For the second time in less than a month, a Democrat has pulled off a stunning victory over a Republican candidate, by flipping a State House race in an almost hopelessly red legislative district. Democrat Cyndi Munson scored an improbable 54-46 victory in Oklahoma’s House District 85, a suburban district Northwest of Oklahoma City. Since 1965, when the district was first created, it had never been won by a Democrat. That changed on a Tuesday night.
The 85th District went 61-39 for Mitt Romney in the 2012 election. Yet, on Tuesday night, in a traditionally low turnout special election, the district turned a surprisingly solid shade of blue. Speaking to supporters after she’d won, Munson acknowledged the magnitude of her achievement, proclaiming:
Each time I heard it was an uphill battle I got more strength. This is amazing!
Munson lost her race for the same seat in 2014 by 13 points, but she battled back and emerged on Tuesday night a winner. She ran on a platform supporting education and women’s health, while opposing income tax cuts for top earners. In a deep red district her message resonated with voters, weary of the Republican cabal’s extremist stranglehold on Oklahoma politics.
As astonishing as Munson’s victory was, it was not the first Democratic upset of its kind this summer. In August, Democrat Taylor Bennett pulled off a similar surprise in Georgia’s 80th House District. Despite being outspent 2 to 1 in a district Mitt Romney carried by a 56-43 margin over Barack Obama in 2012, Bennett coasted to a 55-45 surprise victory over his Republican opponent, Max Davis.
Bennett won not by following the conventional wisdom of downplaying social issues in the South, but by being outspokenly liberal on social issues and standing firmly in support of LGBTQ equality. Like Munson, he won in a special election, when turnout is usually down and as a result, Republicans historically have enjoyed an advantage.
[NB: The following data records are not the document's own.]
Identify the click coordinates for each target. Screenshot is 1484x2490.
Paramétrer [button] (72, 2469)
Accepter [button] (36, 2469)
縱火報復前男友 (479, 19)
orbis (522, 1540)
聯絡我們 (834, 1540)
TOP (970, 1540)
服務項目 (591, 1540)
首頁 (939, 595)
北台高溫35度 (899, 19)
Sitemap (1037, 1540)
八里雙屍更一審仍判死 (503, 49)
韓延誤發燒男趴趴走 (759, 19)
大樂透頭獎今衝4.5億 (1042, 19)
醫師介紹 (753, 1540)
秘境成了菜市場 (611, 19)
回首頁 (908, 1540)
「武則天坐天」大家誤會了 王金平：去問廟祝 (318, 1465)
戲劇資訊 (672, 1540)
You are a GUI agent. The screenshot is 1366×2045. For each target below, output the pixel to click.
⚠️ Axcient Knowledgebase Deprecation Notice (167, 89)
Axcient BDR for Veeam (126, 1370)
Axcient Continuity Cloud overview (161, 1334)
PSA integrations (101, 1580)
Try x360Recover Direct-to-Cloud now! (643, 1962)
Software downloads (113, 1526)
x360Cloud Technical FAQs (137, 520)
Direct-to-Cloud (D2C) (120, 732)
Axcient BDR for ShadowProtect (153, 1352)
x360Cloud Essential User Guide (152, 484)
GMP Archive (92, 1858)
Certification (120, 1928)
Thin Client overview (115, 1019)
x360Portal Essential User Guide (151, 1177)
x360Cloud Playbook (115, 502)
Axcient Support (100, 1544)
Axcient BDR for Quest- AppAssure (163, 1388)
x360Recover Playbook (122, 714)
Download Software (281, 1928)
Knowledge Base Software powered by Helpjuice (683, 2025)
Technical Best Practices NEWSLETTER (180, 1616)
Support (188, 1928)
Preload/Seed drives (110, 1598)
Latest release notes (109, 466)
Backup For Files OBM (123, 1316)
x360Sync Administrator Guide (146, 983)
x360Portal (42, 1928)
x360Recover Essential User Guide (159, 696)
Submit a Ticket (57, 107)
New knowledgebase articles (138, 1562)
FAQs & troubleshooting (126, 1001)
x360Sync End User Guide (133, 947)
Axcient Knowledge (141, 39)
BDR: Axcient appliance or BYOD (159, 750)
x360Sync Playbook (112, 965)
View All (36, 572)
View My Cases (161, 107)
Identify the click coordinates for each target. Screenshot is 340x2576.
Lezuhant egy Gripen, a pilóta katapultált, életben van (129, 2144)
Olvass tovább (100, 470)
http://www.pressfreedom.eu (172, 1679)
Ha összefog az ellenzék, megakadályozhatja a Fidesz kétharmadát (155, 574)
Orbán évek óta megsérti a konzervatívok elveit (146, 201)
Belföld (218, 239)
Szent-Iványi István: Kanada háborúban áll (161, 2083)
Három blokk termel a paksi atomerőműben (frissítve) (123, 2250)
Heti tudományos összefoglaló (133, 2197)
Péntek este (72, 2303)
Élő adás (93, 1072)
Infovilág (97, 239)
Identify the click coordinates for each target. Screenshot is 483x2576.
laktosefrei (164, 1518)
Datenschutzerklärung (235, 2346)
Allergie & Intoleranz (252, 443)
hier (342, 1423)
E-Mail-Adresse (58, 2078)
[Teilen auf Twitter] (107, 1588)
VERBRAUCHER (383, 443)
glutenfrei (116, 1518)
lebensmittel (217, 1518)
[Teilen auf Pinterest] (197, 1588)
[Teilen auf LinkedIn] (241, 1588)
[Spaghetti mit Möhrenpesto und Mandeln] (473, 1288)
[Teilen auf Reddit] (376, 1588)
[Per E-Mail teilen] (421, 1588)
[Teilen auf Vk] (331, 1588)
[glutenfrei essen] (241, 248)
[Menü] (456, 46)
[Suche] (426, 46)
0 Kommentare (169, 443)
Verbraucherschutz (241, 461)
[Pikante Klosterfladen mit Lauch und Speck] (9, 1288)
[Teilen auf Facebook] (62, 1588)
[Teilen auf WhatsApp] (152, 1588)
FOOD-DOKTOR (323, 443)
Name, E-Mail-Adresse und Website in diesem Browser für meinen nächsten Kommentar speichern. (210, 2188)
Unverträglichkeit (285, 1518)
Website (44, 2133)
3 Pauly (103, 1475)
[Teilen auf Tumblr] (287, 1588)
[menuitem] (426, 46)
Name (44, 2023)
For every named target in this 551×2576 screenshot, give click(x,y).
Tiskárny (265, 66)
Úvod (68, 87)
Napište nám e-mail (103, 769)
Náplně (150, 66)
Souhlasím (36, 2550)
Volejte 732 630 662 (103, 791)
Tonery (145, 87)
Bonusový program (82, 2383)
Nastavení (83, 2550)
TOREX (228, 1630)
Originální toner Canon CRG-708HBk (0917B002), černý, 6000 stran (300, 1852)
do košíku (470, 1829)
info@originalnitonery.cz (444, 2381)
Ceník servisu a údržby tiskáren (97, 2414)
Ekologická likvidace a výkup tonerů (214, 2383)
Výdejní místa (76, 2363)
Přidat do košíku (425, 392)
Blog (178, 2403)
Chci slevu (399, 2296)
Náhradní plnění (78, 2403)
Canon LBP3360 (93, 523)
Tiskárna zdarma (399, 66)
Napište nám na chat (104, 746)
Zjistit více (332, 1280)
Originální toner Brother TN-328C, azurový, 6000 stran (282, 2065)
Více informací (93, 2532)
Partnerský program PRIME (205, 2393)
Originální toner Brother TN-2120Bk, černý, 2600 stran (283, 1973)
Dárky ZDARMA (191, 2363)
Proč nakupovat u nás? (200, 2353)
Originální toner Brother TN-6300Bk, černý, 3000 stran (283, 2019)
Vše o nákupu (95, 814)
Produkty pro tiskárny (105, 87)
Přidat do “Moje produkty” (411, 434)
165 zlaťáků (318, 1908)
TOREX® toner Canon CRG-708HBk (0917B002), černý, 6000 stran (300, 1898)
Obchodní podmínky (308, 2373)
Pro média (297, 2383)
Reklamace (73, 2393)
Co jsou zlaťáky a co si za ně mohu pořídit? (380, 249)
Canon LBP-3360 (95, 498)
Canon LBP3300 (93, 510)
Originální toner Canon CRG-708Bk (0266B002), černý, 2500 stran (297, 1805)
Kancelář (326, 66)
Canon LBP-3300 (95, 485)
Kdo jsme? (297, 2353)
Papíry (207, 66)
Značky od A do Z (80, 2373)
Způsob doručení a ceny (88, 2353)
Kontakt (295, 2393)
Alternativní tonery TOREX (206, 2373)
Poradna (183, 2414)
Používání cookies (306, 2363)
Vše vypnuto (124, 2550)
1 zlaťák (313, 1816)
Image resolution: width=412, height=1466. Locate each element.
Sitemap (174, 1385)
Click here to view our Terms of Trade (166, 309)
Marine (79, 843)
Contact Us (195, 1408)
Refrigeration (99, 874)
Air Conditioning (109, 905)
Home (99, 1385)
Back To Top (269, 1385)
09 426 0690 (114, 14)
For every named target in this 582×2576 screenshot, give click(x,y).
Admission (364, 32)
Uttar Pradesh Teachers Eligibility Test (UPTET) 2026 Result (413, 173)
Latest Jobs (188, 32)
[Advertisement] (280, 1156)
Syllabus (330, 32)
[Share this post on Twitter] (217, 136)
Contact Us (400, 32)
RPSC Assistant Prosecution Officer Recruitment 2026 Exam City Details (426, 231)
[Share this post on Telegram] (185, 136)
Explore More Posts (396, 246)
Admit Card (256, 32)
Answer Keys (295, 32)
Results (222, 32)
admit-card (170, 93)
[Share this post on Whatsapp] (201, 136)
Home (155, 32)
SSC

Not this time.
While it may be too optimistic for Democrats to take the results of two special elections and call it a trend, it is worth pointing out that in two heavily Republican districts in the South, Democrats have overcome long odds to flip seats from red to blue. Maybe, just maybe, those two victories are a sign of more to come, as conservative voters join the rest of American in becoming fed up with the Republicans’ inability to govern.